Regulatory mechanisms that modulate signalling by G-protein-coupled receptors

Stephan K. Böhm, Eileen F. Grady, Nigel W. Bunnett

Research output: Contribution to journalReview articlepeer-review


The large and functionally diverse group of G-protein-coupled receptors includes receptors for many different signalling molecules, including peptide and non-peptide hormones and neurotransmitters, chemokines, prostanoids and proteinases. Their principal function is to transmit information about the extra-cellular environment to the interior of the cell by interacting with the heterotrimeric G-proteins, and they thereby participate in many aspects of regulation.

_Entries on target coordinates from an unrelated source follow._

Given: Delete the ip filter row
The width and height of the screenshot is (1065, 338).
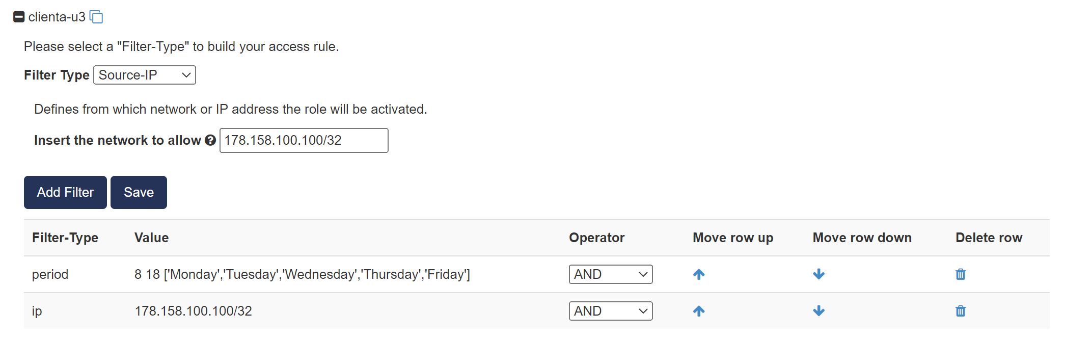Looking at the screenshot, I should coord(961,311).
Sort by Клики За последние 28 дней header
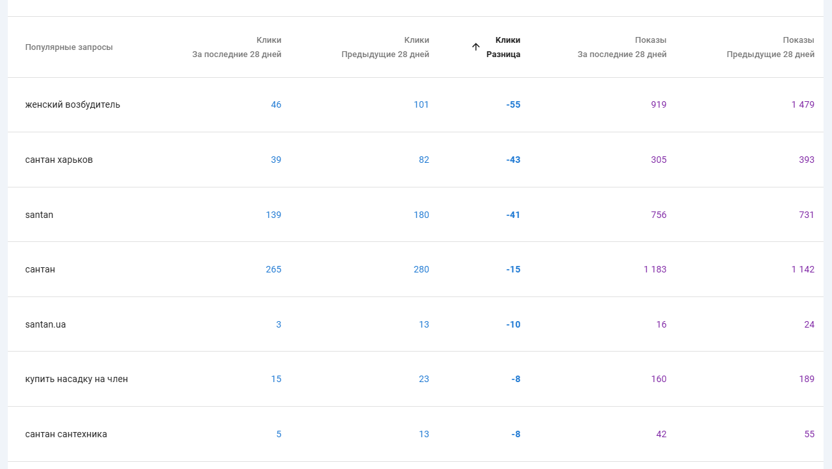Image resolution: width=832 pixels, height=469 pixels. point(237,47)
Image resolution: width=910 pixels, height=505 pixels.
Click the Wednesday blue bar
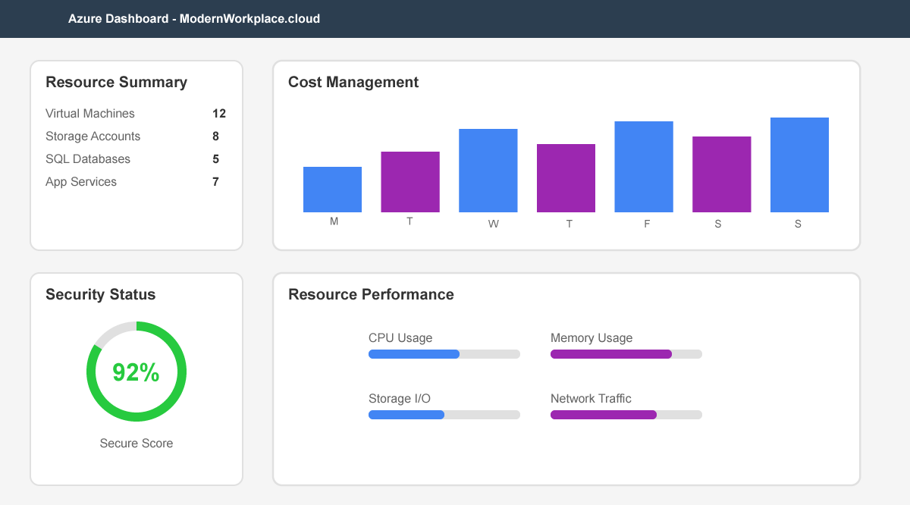[x=488, y=170]
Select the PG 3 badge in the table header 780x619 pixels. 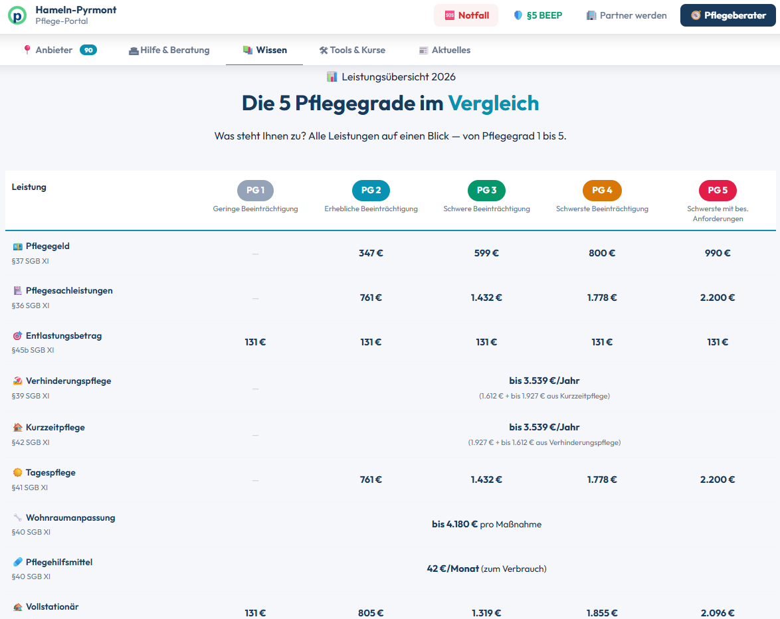(486, 190)
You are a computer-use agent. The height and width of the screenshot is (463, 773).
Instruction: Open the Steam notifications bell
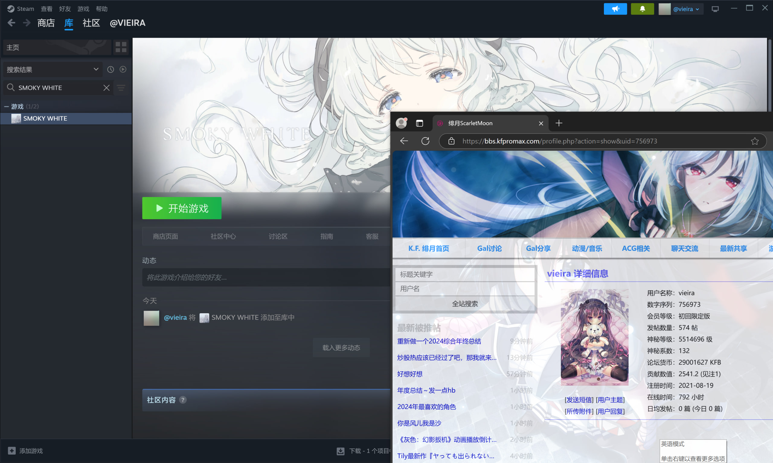tap(642, 9)
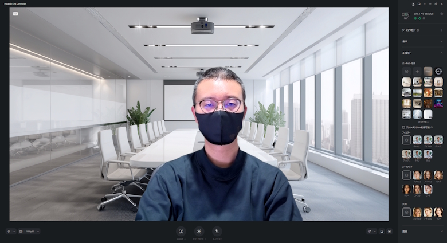The height and width of the screenshot is (243, 447).
Task: Disable virtual background with the none tile
Action: click(x=406, y=71)
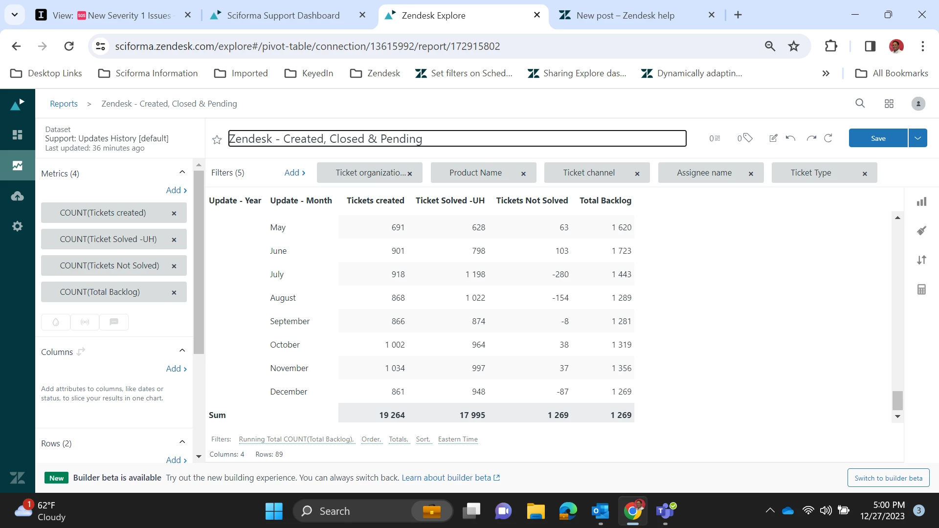Screen dimensions: 939x528
Task: Switch to Sciforma Support Dashboard tab
Action: [x=283, y=15]
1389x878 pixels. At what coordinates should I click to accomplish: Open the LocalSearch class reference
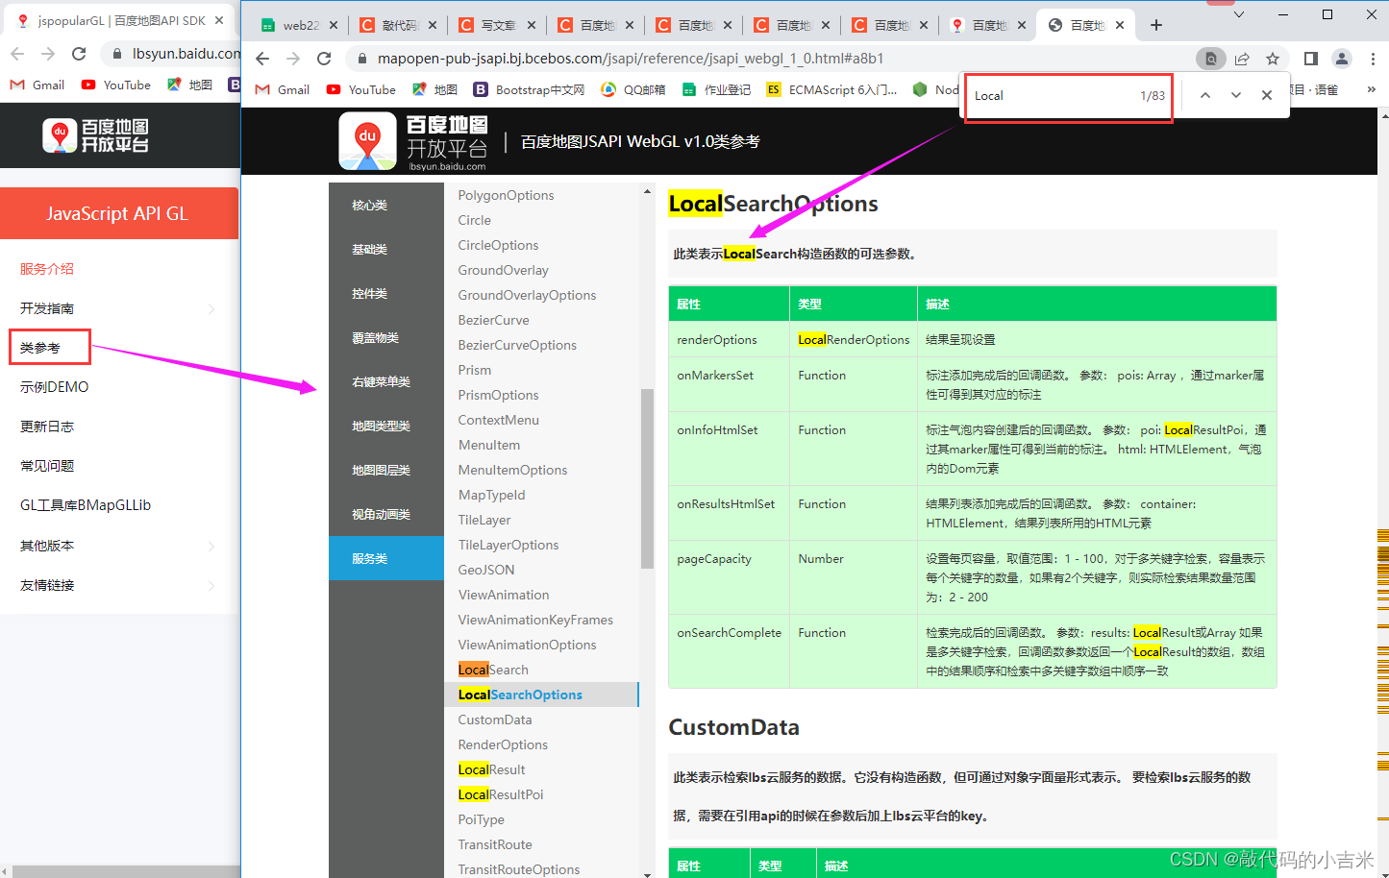[x=491, y=669]

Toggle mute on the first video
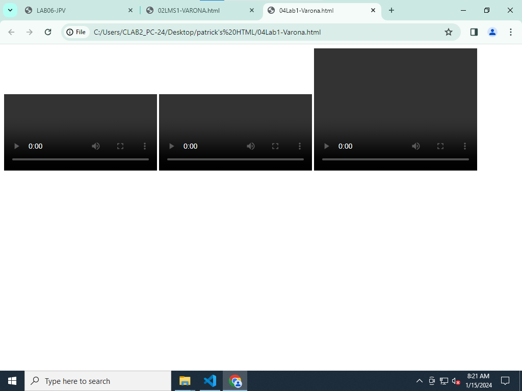pos(96,146)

Cellular responses to agonists of these receptors are usually rapidly attenuated. Mechanisms of signal attenuation include removal of agonists from the extra-cellular fluid, receptor desensitization, endocytosis and down-regulation. Agonists are removed by dilution, uptake by transporters and enzymic degradation. Receptor desensitization is mediated by receptor phosphorylation by G-protein receptor kinases and second-messenger kinases, interaction of phosphorylated receptors with arrestins and receptor uncoupling from G-proteins. Agonist-induced receptor endocytosis also contributes to desensitization by depleting the cell surface of high-affinity receptors, and recycling of internalized receptors contributes to resensitization of cellular responses. Receptor down-regulation is a form of desensitization that occurs during continuous, long-term exposure of cells to receptor agonists. Down-regulation, which may occur during the development of drug tolerance, is characterized by depletion of the cellular receptor content, and is probably mediated by alterations in the rates of receptor degradation and synthesis. These regulatory mechanisms are important, as they govern the ability of cells to respond to agonists. A greater understanding of the mechanisms that modulate signalling may lead to the development of new therapies and may help to explain the mechanism of drug tolerance.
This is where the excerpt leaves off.